All ACCRUE technologies will use Asymmetric’s proven IronClad Secure Flight Controller as the central, secure flight control solution and computing hub.
The Ohio State University’s Aerospace Research Center will transition advanced capabilities for wind turbulence measurement, mapping and mitigation.
Ohio University will lead the integration of anon-GPS-based navigation and collision-avoidance solution for urban and other congested environments.

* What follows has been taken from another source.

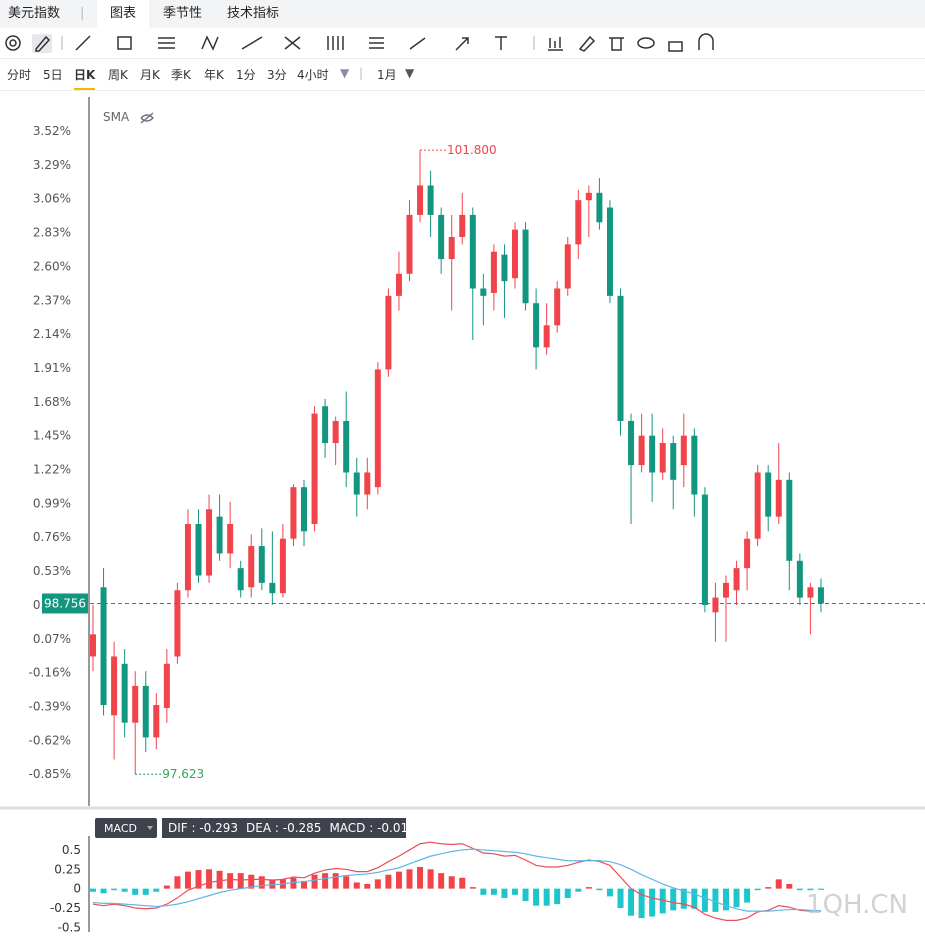 This screenshot has width=925, height=940. Describe the element at coordinates (210, 43) in the screenshot. I see `pattern-tool` at that location.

LM RMS Indago quadcopters act as “Sentries” that provide precise positional data to the larger UAS as it enters the urban can yon or other areas with geological or man-made occlusions.
Close-in collision avoidance for the CASEVAC/resupply UAS is accomplished using a unique hybrid LiDAR + camera system (developed at Ohio University) that provides feedback directly to path planning modules on the Iron Clad SFC.
Commercial Goal
A project-concluding demonstration will involve scaled-down, simulated urban canyons complete with wind gusts and GPS occlusions to showcase the ACCRUE technologies. This same high-functioning team was awarded a grant under OFRN SOARING Round 4, and before completion of that project we have already leveraged the technologies developed into $3 million in awarded follow-on federal funding for the State of Ohio with another $4 million in likely-to-be awarded outstanding proposals. For Round 5, the team estimates $11 million in follow-on federal funding and the creation of 28 jobs in the State of Ohio.